• **What to do**
Copy out the passage on the exhibition's national pavilions in full, word for word and with its punctuation unchanged.

The exhibition theme has allowed countries to take a conceptual route into contemporary design. The Chilean pavilion, for example, presents a series of rocks from the Andes and encourages visitors to play them like a musical instrument. The designers behind the piece hope that the sound interaction prompts people to consider the material consequences of extractivism (the process of extracting natural resources from the Earth) in the global south.
For Argentina’s display, designer Cristián Mohaded also examines materials by looking at the Simbol, a plant that grows in the provinces in the northwest of the country. Over the summer, the Simbol produces brightly-hued fibres which the designer has woven into traditional baskets. “Mother nature offers us everything,” Mohaded says. “We just have to go to the fields and work with out hands.”
Materials are a common thread among the pavilions. Germany’s installation presents colourful plastic spoons as archaeological artefacts. Spoon Archaeology is prompted by the EU’s ban on plastic cutlery, which came into effect at the start of this year. Designed by Peter Eckhart and Kai Linke, the installation hopes to make people consider the effects of a throwaway society. Describing the objects as “anthropological witnesses of an era that is about to end” (the UK currently has no plans to effect a similar ban), the installation is accompanied by video which shows how other cultures eat – such as countries where people consume food with their hands.

• **Dataset extract**
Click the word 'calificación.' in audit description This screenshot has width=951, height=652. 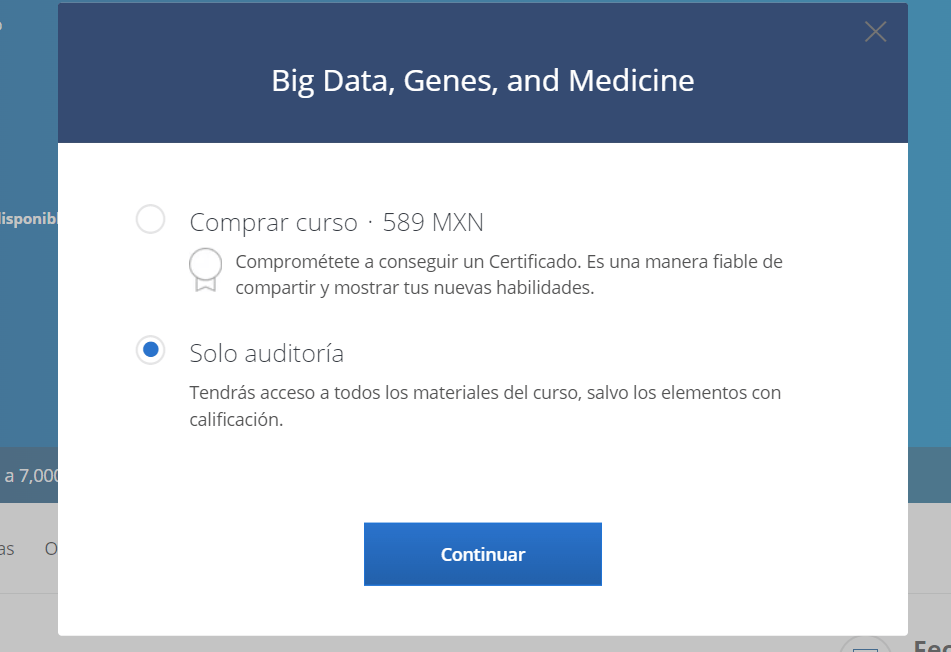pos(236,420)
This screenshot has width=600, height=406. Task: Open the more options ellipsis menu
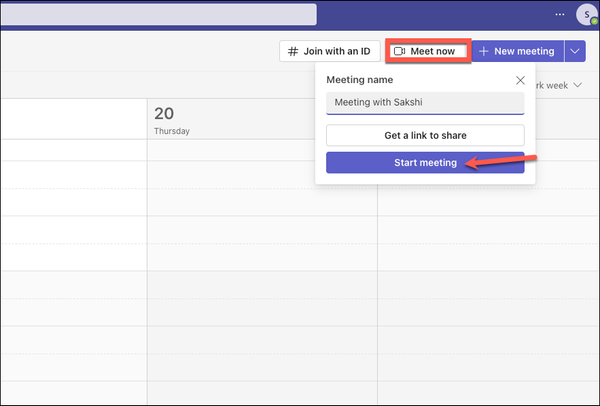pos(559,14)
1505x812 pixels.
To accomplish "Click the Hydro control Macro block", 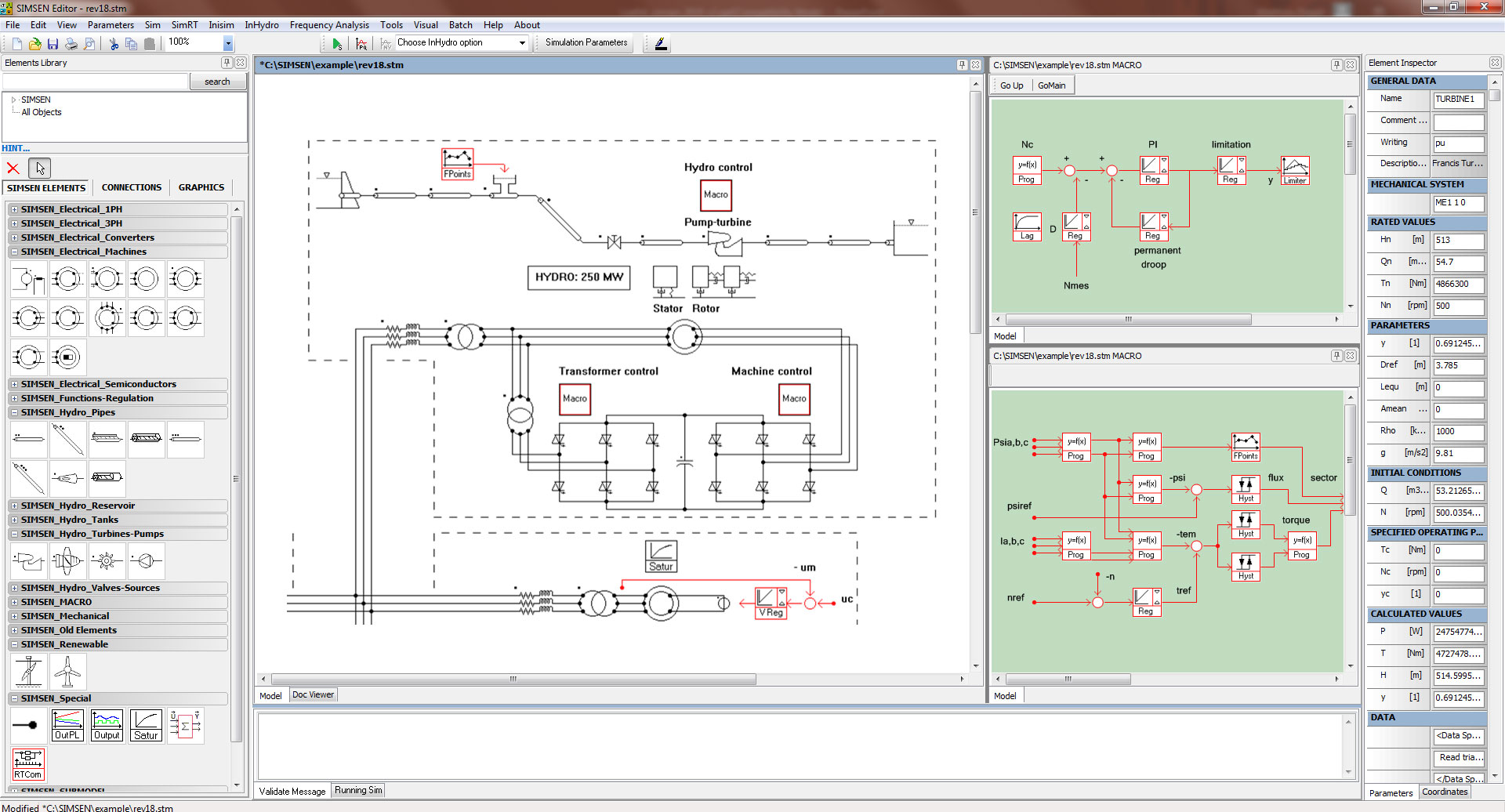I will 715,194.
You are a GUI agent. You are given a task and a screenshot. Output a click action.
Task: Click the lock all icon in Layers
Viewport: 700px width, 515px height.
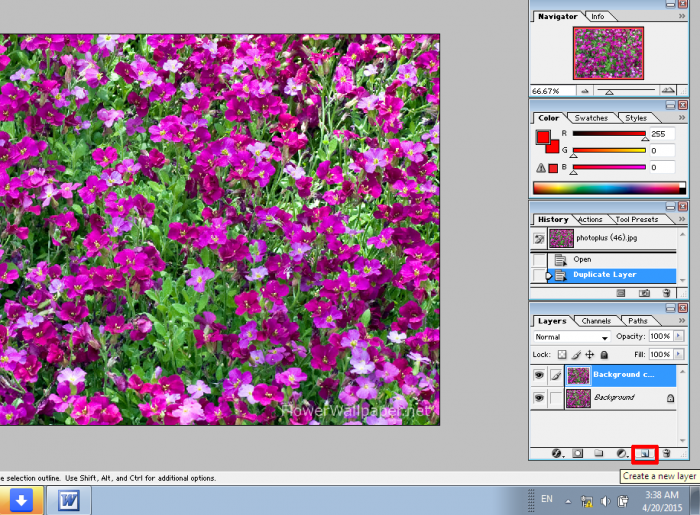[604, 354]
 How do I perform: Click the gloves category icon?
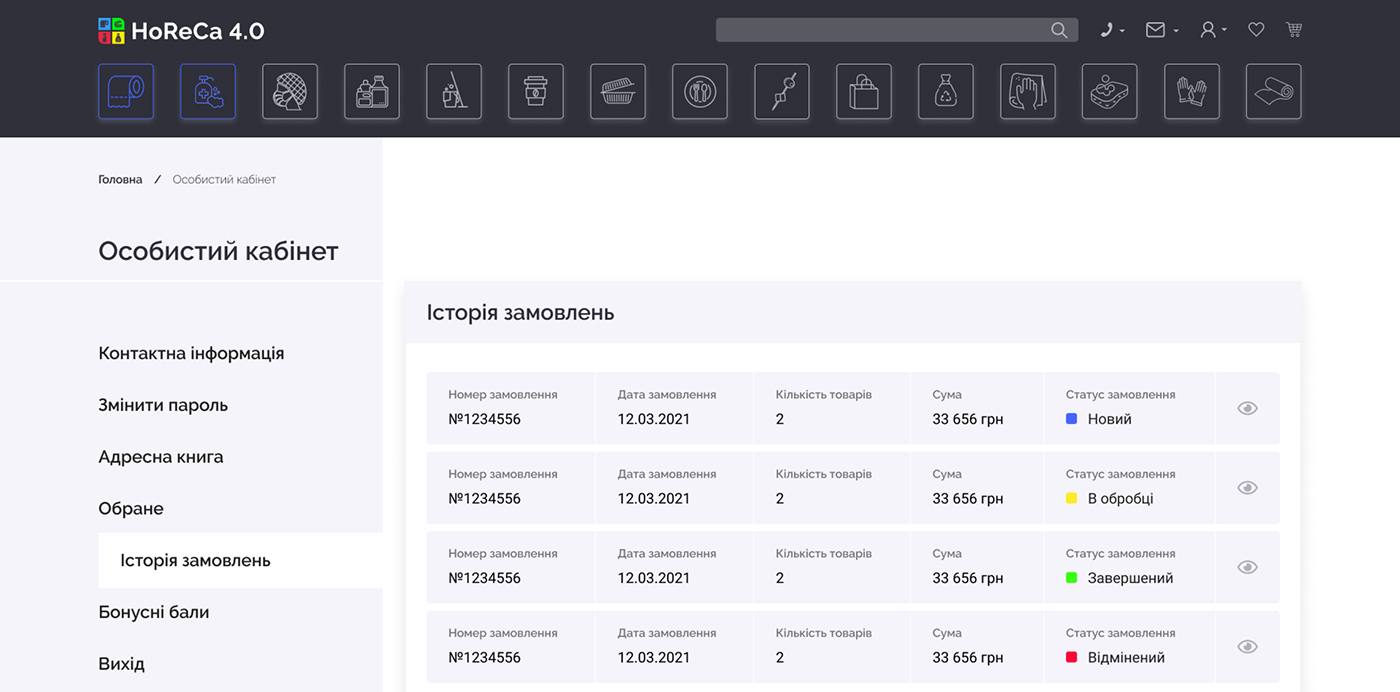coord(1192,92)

• **Completed task**
The exhibition theme has allowed countries to take a conceptual route into contemporary design. The Chilean pavilion, for example, presents a series of rocks from the Andes and encourages visitors to play them like a musical instrument. The designers behind the piece hope that the sound interaction prompts people to consider the material consequences of extractivism (the process of extracting natural resources from the Earth) in the global south.
For Argentina’s display, designer Cristián Mohaded also examines materials by looking at the Simbol, a plant that grows in the provinces in the northwest of the country. Over the summer, the Simbol produces brightly-hued fibres which the designer has woven into traditional baskets. “Mother nature offers us everything,” Mohaded says. “We just have to go to the fields and work with out hands.”
Materials are a common thread among the pavilions. Germany’s installation presents colourful plastic spoons as archaeological artefacts. Spoon Archaeology is prompted by the EU’s ban on plastic cutlery, which came into effect at the start of this year. Designed by Peter Eckhart and Kai Linke, the installation hopes to make people consider the effects of a throwaway society. Describing the objects as “anthropological witnesses of an era that is about to end” (the UK currently has no plans to effect a similar ban), the installation is accompanied by video which shows how other cultures eat – such as countries where people consume food with their hands.